Written by: Karen Reese, Promega
Make a list of everyone you know.
Start by listing the people you see on a daily basis. Next, go through your social networking sites and divide your connections into categories, for example, work, social, and random connections. Think about who these people are connected with, make a note of those who work or have worked in a science-related field. Enter the names in to a spreadsheet or database and add contact information. This will take you a couple of hours, but will save you much time in the long run! [divider]
Tell everyone you know that you are looking for a job in science.
You never know who people know! I made a valuable connection through a friend of a member of my sister’s church. You don’t have to go into great detail, but just mentioning what you are trying to do can either get you connections on the spot or the person you mentioned it to might think of you when talking to others later. For example, the conversation could go something like this: Your Friend: “What have you been up to?” You: “Lately, I’ve been spending my time looking for a job at a biotech company.” It’s that simple.

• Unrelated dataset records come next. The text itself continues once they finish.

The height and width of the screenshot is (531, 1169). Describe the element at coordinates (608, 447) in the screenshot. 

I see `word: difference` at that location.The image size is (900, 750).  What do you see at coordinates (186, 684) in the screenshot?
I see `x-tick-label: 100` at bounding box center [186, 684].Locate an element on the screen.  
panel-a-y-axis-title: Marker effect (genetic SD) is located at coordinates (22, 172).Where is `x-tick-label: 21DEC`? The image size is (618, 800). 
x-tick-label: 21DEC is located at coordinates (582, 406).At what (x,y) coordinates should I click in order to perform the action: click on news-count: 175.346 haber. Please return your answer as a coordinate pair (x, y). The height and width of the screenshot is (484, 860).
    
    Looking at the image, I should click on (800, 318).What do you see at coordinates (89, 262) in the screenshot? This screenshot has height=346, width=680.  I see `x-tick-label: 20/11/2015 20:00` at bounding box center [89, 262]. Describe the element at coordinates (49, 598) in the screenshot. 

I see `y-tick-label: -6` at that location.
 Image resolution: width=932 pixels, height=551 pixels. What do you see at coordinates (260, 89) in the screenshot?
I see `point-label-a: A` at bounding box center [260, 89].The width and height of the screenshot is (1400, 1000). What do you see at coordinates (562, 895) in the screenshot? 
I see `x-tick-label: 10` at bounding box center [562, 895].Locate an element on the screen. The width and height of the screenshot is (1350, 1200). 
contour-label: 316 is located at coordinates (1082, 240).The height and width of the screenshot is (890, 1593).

Go on “informational interviews”.
Once you come up with connections at places you might like to work, contact them to ask for 30 minutes to discuss their experiences in their field, looking for work, etc. You buy coffee or lunch and pick their brain. This is a great way to not only learn skills and strategies, but also to find out about possible job opportunities. Most people, in my experience, are flattered to hear that you want to know what they know and are happy to share information. Make sure you come prepared! You can ask questions about the nature of their work or even their path from education to paycheck.
Always follow up!
We all have a lot going on, so when you make a new connection, drop them a simple, handwritten thank you note or an email with a very specific subject line in the next day or two. Mention something specific about your encounter so they will remember who you are and close with your contact information. The message can simply say, “It was great meeting you yesterday at Starbucks. Thank you for sharing your experiences with job hunting.”
Check in with your connections every three to six months.
You never know when you will be looking for your next opportunity and you may not have the chance to interact with certain important contacts very often. Keep your name on their radar by dropping them a line every so often. Don’t over think your message, keep it simple. Ask how things have been going, update them on what you’re doing, and/or reference something interesting in the news (to perhaps spark a reply).
Take a close look at your online profiles!
These can be very powerful networking tools. The first step is to make your Facebook page as private as possible. Still, you never know who your friends know (see #2). Clean up your online profiles and make sure they look professional and organized. Especially while you’re job hunting, avoid posting/tweeting gossip, issues that are highly controversial or pictures/videos with content that is not broadly socially acceptable. Employers WILL Google you so you should too! What do you want them to know about you?